Electromigration (EM) failure statistics and the origin of the lognormal deviation (σ) for Cu interconnects have been investigated by analyzing the lifetime statistics and void size distributions at various stages during EM testing. Experiments were performed on 0.18 μm wide Cu interconnects with tests terminated after specific amounts of resistance increases, or after a specified test time. Void size distributions of resistance-based, as well as time-based EM tests were obtained using focused ion beam (FIB) microscopy. The lifetime and void size distributions were found to follow lognormal distribution functions. The σ values of EM lifetime and time-based void size distributions decrease with higher percentages of resistance increase, reaching an asymptotic value of σ ∼ 0.14. In contrast, σ values of resistance-based void size distributions are significantly smaller and do not show an obvious dependence on time. The statistics of resistance-based void size distributions can mainly be accounted for by geometrical variations of the void shape, while the statistics of time-based void size distributions requires consideration of kinetic aspects of the EM process. The σ values of EM lifetime distributions at long times can be simulated based on measured void size distributions, taking into account geometrical and experimental factors of EM. In contrast, for short times the statistics of initial void formation and the kinetics of interfacial mass transport have to be considered.

*Entries:*
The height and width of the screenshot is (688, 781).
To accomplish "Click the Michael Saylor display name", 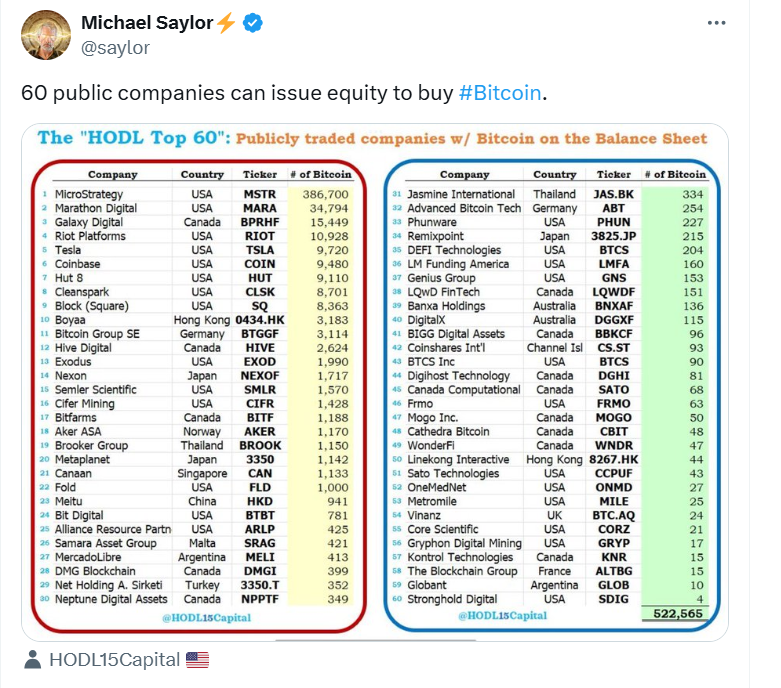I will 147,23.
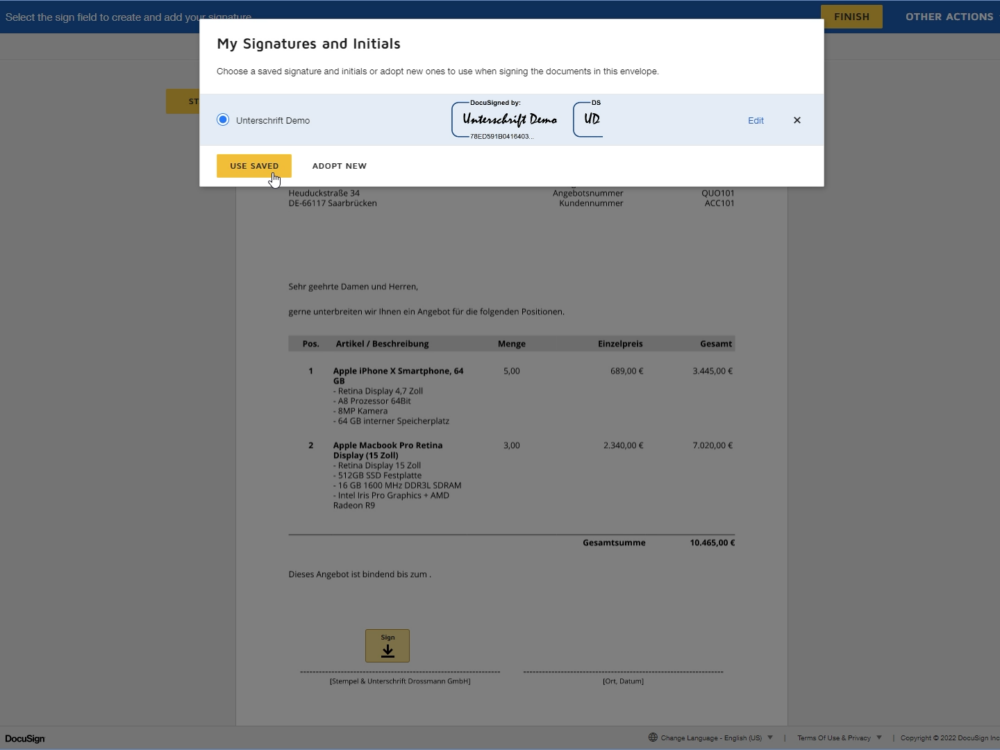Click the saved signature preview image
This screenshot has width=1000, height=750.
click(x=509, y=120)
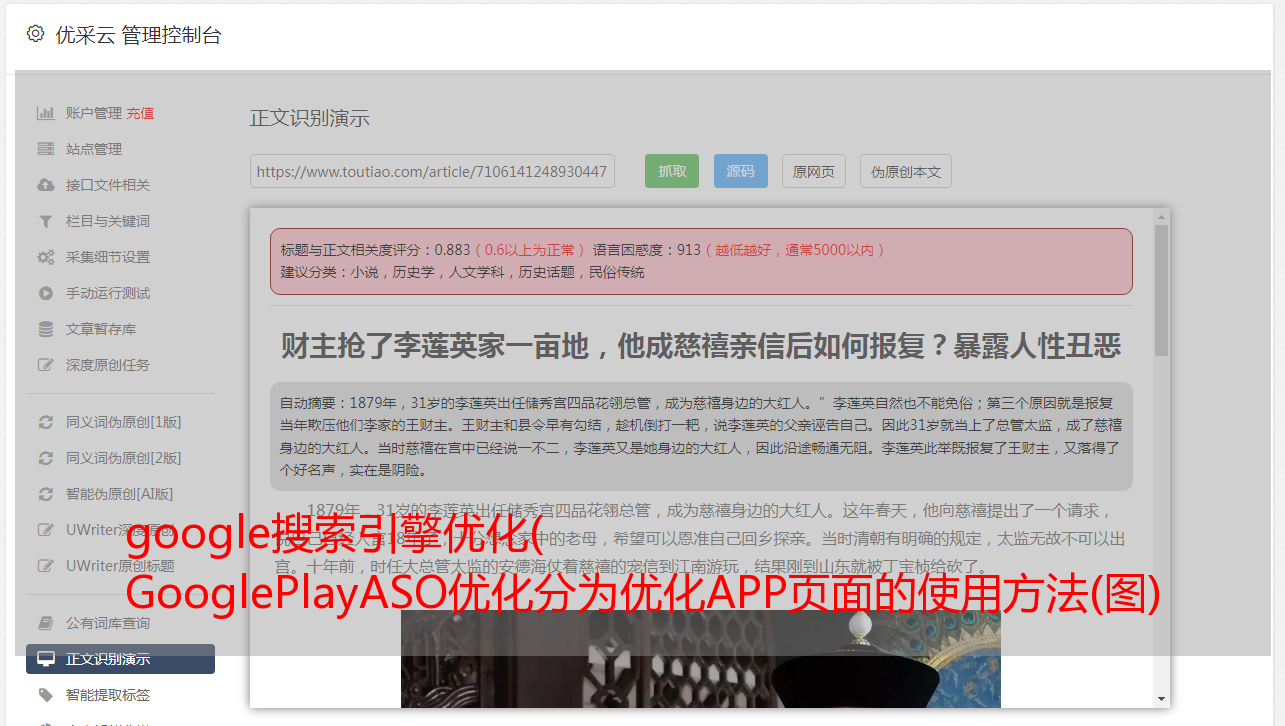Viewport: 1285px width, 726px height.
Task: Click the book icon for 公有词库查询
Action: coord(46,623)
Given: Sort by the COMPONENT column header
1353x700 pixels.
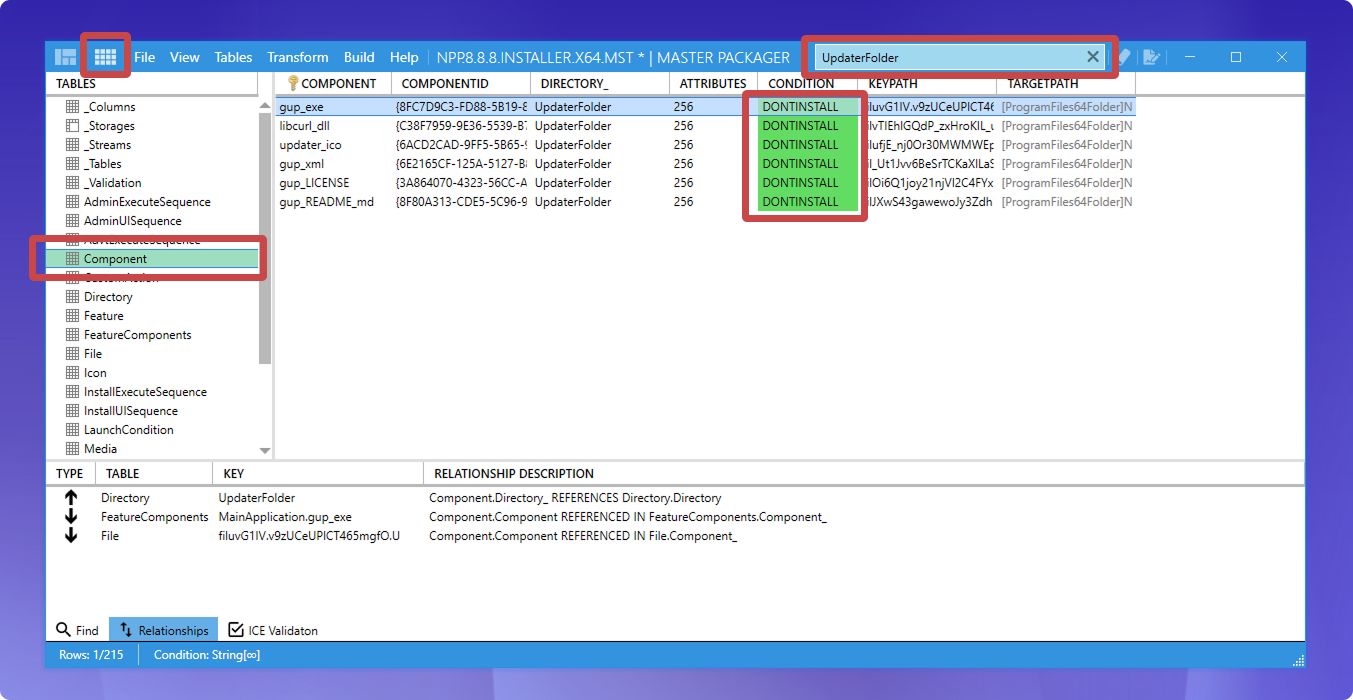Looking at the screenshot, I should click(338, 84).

*What you should do:* In the excerpt on electromigration in Cu interconnects, what asymptotic σ value do the EM lifetime and time-based void size distributions reach as the percentage of resistance increase rises?

*The reply:* σ ∼ 0.14